Saturday, 06/18/2005 9:18:55 AM

Saturday, June 18, 2005 9:18:55 AM

Post# of 23274
Payment arrangements.

This post by knixx_99 on agora explains the arrangement.

The actual payoff arrangement is as follows:

First Expenses incurred by TPL

Next 10% of GROSS to PTSC (up to maximum of $10 M)

Next, 15% of the NET BALANCE (GROSS less expenses and 10% to PTSC) to TPL (with no restriction).

Finally, 50%/50% split of the NET BALANCE (after the PTL payment) between PTSC and PTL.
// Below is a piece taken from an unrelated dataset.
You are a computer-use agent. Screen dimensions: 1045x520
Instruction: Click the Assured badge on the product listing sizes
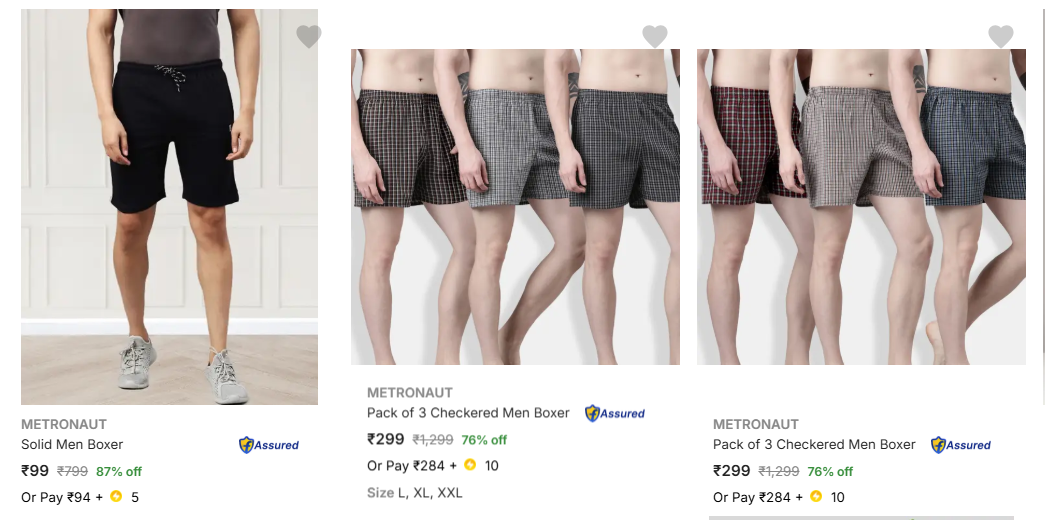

So let's say that the total gross proceeds for any given year is $110M, and expenses incurred by TPL were $5M. The distribution of the proceeds will be:


0. Original = $110M
1. Expenses (TPL)= ($5M)
2. PTSC (10% or max $10M)= (10M)
3. NET BALANCE = $95M
4. TPL (15% of Net)= ($14.25M)
5. NET BALANCE = $80.75
6. 50%/50% split = $40.375 to PTSC and to TPL.
TOTAL DISTRIBUTION TO TPL = $59.625.
TOTAL DISTRIBUTION TO PTSC = $50.375.

The numbers can be changed, but the basic principle remains the same. This is a standard application of partnership accounting where the partnership agreement specifies how the profits are to be divided.